* **PROMPT**
Reproduce every one of the following items word for word.

* **ROWS**
++++++++++

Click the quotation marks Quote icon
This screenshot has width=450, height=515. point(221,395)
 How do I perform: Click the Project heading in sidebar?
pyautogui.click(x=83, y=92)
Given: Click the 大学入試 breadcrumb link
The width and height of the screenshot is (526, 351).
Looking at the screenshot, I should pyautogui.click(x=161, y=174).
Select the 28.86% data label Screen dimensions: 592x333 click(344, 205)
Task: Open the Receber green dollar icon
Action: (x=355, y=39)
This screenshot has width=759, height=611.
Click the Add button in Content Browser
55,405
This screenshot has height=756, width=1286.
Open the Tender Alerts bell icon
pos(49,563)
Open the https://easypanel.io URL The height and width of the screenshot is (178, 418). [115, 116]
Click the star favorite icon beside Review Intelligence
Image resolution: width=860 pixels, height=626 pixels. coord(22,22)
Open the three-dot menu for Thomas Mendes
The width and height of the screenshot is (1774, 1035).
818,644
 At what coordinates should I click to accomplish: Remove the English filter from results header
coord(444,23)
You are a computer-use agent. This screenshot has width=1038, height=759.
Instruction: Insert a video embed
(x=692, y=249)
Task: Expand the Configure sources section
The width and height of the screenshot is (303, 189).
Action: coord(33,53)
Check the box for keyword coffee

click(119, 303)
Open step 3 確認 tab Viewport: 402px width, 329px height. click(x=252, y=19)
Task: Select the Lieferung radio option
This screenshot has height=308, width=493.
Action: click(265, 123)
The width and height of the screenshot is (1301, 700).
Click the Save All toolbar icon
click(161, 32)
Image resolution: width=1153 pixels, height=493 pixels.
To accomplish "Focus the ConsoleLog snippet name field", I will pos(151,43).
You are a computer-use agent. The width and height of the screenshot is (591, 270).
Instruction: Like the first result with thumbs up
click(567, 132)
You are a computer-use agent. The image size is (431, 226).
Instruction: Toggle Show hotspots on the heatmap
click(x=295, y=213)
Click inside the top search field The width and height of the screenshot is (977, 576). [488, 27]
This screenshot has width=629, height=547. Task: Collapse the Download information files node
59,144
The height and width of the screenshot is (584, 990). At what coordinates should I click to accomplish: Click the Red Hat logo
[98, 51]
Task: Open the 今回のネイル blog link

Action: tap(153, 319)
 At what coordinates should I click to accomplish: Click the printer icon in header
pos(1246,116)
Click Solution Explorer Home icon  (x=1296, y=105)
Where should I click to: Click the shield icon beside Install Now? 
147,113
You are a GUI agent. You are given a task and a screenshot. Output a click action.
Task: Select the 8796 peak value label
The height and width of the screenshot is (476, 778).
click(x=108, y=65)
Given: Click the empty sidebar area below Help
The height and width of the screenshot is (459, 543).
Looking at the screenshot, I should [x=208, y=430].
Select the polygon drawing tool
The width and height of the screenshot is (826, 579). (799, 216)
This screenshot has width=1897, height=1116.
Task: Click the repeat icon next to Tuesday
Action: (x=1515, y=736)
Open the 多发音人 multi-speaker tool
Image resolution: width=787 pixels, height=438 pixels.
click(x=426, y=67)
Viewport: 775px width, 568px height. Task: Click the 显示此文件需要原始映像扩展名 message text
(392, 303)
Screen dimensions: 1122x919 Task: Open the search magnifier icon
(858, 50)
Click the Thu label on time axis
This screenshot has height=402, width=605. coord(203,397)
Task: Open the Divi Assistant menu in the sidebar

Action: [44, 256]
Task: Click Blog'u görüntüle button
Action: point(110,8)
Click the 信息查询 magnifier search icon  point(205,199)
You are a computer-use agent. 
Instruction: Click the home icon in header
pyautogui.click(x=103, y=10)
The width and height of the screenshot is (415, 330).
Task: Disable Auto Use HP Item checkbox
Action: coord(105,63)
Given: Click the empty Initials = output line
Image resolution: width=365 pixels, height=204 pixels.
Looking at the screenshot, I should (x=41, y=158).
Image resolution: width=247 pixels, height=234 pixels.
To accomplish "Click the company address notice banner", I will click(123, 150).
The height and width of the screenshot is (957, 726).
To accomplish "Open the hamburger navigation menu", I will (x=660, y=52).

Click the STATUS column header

++++++++++

* **FINAL ANSWER**
Click the quotation marks Quote icon
This screenshot has width=450, height=515. point(221,395)
 How do I perform: Click the Project heading in sidebar?
pyautogui.click(x=83, y=92)
Given: Click the 大学入試 breadcrumb link
The width and height of the screenshot is (526, 351).
Looking at the screenshot, I should pyautogui.click(x=161, y=174).
Select the 28.86% data label Screen dimensions: 592x333 click(344, 205)
Task: Open the Receber green dollar icon
Action: (x=355, y=39)
This screenshot has width=759, height=611.
Click the Add button in Content Browser
55,405
This screenshot has height=756, width=1286.
Open the Tender Alerts bell icon
pos(49,563)
Open the https://easypanel.io URL The height and width of the screenshot is (178, 418). [115, 116]
Click the star favorite icon beside Review Intelligence
Image resolution: width=860 pixels, height=626 pixels. coord(22,22)
Open the three-dot menu for Thomas Mendes
The width and height of the screenshot is (1774, 1035).
818,644
 At what coordinates should I click to accomplish: Remove the English filter from results header
coord(444,23)
You are a computer-use agent. This screenshot has width=1038, height=759.
Instruction: Insert a video embed
(x=692, y=249)
Task: Expand the Configure sources section
The width and height of the screenshot is (303, 189).
Action: coord(33,53)
Check the box for keyword coffee

click(119, 303)
Open step 3 確認 tab Viewport: 402px width, 329px height. click(x=252, y=19)
Task: Select the Lieferung radio option
This screenshot has height=308, width=493.
Action: click(265, 123)
The width and height of the screenshot is (1301, 700).
Click the Save All toolbar icon
click(161, 32)
Image resolution: width=1153 pixels, height=493 pixels.
To accomplish "Focus the ConsoleLog snippet name field", I will pos(151,43).
You are a computer-use agent. The width and height of the screenshot is (591, 270).
Instruction: Like the first result with thumbs up
click(567, 132)
You are a computer-use agent. The image size is (431, 226).
Instruction: Toggle Show hotspots on the heatmap
click(x=295, y=213)
Click inside the top search field The width and height of the screenshot is (977, 576). [488, 27]
This screenshot has width=629, height=547. Task: Collapse the Download information files node
59,144
The height and width of the screenshot is (584, 990). At what coordinates should I click to accomplish: Click the Red Hat logo
[98, 51]
Task: Open the 今回のネイル blog link

Action: tap(153, 319)
 At what coordinates should I click to accomplish: Click the printer icon in header
pos(1246,116)
Click Solution Explorer Home icon  (x=1296, y=105)
Where should I click to: Click the shield icon beside Install Now? 
147,113
You are a GUI agent. You are given a task and a screenshot. Output a click action.
Task: Select the 8796 peak value label
The height and width of the screenshot is (476, 778).
click(x=108, y=65)
Given: Click the empty sidebar area below Help
The height and width of the screenshot is (459, 543).
Looking at the screenshot, I should [x=208, y=430].
Select the polygon drawing tool
The width and height of the screenshot is (826, 579). (799, 216)
This screenshot has width=1897, height=1116.
Task: Click the repeat icon next to Tuesday
Action: (x=1515, y=736)
Open the 多发音人 multi-speaker tool
Image resolution: width=787 pixels, height=438 pixels.
click(x=426, y=67)
Viewport: 775px width, 568px height. Task: Click the 显示此文件需要原始映像扩展名 message text
(392, 303)
Screen dimensions: 1122x919 Task: Open the search magnifier icon
(858, 50)
Click the Thu label on time axis
This screenshot has height=402, width=605. coord(203,397)
Task: Open the Divi Assistant menu in the sidebar

Action: [44, 256]
Task: Click Blog'u görüntüle button
Action: point(110,8)
Click the 信息查询 magnifier search icon  point(205,199)
You are a computer-use agent. 
Instruction: Click the home icon in header
pyautogui.click(x=103, y=10)
The width and height of the screenshot is (415, 330).
Task: Disable Auto Use HP Item checkbox
Action: coord(105,63)
Given: Click the empty Initials = output line
Image resolution: width=365 pixels, height=204 pixels.
Looking at the screenshot, I should (x=41, y=158).
Image resolution: width=247 pixels, height=234 pixels.
To accomplish "Click the company address notice banner", I will click(123, 150).
The height and width of the screenshot is (957, 726).
To accomplish "Open the hamburger navigation menu", I will (x=660, y=52).

Click the STATUS column header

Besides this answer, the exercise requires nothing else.